◆ 文档片段 ◆

§

前言
集群部署在 VMware 创建的三台虚拟机上,每台虚拟机同时承担 Master 角色。因长期未做系统安全更新,近期执行了 dnf upgrade-minimal --security --allowerasing 升级内核与软件包。内核等更新需重启节点才能生效,而三台节点都运行着 etcd,重启必须逐台进行,避免丢失 quorum 导致集群不可用。
此外,由于集群跑在 VMware 虚拟机之上,执行这套流程时还遇到了一些环境相关的问题,具体表现与解决方式整理在文末问题排查。
bash
# kubectl get node -o wide
NAME STATUS ROLES AGE VERSION INTERNAL-IP EXTERNAL-IP OS-IMAGE KERNEL-VERSION CONTAINER-RUNTIME
demo-1 Ready control-plane 336d v1.31.14 x.x.x.x <none> Ubuntu 24.04.4 LTS 6.8.0-53-generic containerd://1.7.27
demo-2 Ready control-plane 336d v1.31.14 x.x.x.x <none> Ubuntu 24.04.4 LTS 6.8.0-64-generic containerd://1.7.27
demo-3 Ready control-plane 336d v1.31.14 x.x.x.x <none> Ubuntu 24.04.4 LTS 6.8.0-106-generic containerd://1.7.27
节点重启流程
每台节点按以下步骤循环执行:检查 etcd → 阻止调度 → 驱逐 Pod → 重启 → 恢复调度,全部完成后再处理下一台。

§

已保存的记录

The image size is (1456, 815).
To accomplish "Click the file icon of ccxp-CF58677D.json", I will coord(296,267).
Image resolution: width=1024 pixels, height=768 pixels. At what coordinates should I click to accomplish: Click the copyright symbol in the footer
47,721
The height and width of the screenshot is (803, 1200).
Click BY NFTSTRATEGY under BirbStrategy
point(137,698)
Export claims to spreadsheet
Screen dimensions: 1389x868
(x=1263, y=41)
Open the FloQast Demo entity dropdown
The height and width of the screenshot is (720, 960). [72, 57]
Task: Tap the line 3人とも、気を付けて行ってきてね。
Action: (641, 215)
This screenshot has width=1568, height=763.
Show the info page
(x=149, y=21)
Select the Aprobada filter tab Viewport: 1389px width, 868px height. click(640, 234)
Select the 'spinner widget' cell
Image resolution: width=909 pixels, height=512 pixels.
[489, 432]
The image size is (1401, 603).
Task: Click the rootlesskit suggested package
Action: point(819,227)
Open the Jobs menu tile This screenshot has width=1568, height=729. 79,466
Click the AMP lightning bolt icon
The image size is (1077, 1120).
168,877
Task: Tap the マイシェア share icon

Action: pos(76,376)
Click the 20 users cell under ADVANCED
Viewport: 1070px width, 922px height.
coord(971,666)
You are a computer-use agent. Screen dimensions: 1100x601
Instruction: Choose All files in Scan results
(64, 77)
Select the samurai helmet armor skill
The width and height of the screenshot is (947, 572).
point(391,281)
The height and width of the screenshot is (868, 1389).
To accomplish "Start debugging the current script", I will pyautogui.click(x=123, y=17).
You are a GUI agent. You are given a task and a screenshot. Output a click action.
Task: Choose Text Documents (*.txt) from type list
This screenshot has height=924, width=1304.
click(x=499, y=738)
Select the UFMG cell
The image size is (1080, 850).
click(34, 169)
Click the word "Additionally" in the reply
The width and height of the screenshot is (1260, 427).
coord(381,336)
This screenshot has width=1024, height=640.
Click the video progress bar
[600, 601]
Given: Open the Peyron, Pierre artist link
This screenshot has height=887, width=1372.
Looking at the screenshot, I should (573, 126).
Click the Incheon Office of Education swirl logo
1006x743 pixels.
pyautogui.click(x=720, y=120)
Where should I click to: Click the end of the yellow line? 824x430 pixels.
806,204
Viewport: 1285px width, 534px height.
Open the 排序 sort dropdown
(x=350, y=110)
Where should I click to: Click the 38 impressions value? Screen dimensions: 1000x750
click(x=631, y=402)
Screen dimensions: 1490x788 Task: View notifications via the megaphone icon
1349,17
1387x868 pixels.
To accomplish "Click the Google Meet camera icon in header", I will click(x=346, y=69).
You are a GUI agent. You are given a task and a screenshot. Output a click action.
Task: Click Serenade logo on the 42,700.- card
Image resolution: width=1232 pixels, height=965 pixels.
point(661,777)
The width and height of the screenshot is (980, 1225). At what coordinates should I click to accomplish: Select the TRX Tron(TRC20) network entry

§

◆ 练习题 A ◆
根据介绍集群节点重启的文档片段回答下列问题:
(i) 集群部署在什么环境上?
(ii) 三台节点为什么必须逐台重启?
(iii) demo-3 的内核版本是多少?
◆ 练习题 B ◆
按先后顺序列出介绍集群节点重启的文档片段中，每台节点循环执行的全部步骤。
◆ 练习题 C ◆
接着介绍集群节点重启的文档片段最后一句往下续写。
完成本练习无需参考这些记录。

◆ 参考答案 A ◆
(i) 部署在 VMware 创建的三台虚拟机上。
(ii) 因为三台节点都运行着 etcd,逐台重启可以避免丢失 quorum 而导致集群不可用。
(iii) 6.8.0-106-generic。

◆ 参考答案 B ◆
检查 etcd
阻止调度
驱逐 Pod
重启
恢复调度

◆ 参考答案 C ◆
1.检查 etcd 状态
etcd 推荐奇数节点 部署,以保证 quorum(多数派)存活时集群可正常读写。容错计算公式:
⌊n/2⌋ + 1,参考官方容错性说明。当前 3 节点需至少保证 2 个 etcd 存活。
以下操作需在每台 etcd 节点上验证:
bash
## 验证数据一致性 / 节点健康
# etcdctl --endpoints=https://127.0.0.1:2379 \
--cacert=/etc/kubernetes/pki/etcd/ca.crt \
--cert=/etc/kubernetes/pki/etcd/server.crt \
--key=/etc/kubernetes/pki/etcd/server.key \
endpoint status --write-out=table
## DB SIZE: 数据库大小,部署时通过 --quota-backend-bytes 设置上限(默认 2G)
## IS LEADER: 是否为 leader
## IS LEARNER: 是否为非投票成员(worker)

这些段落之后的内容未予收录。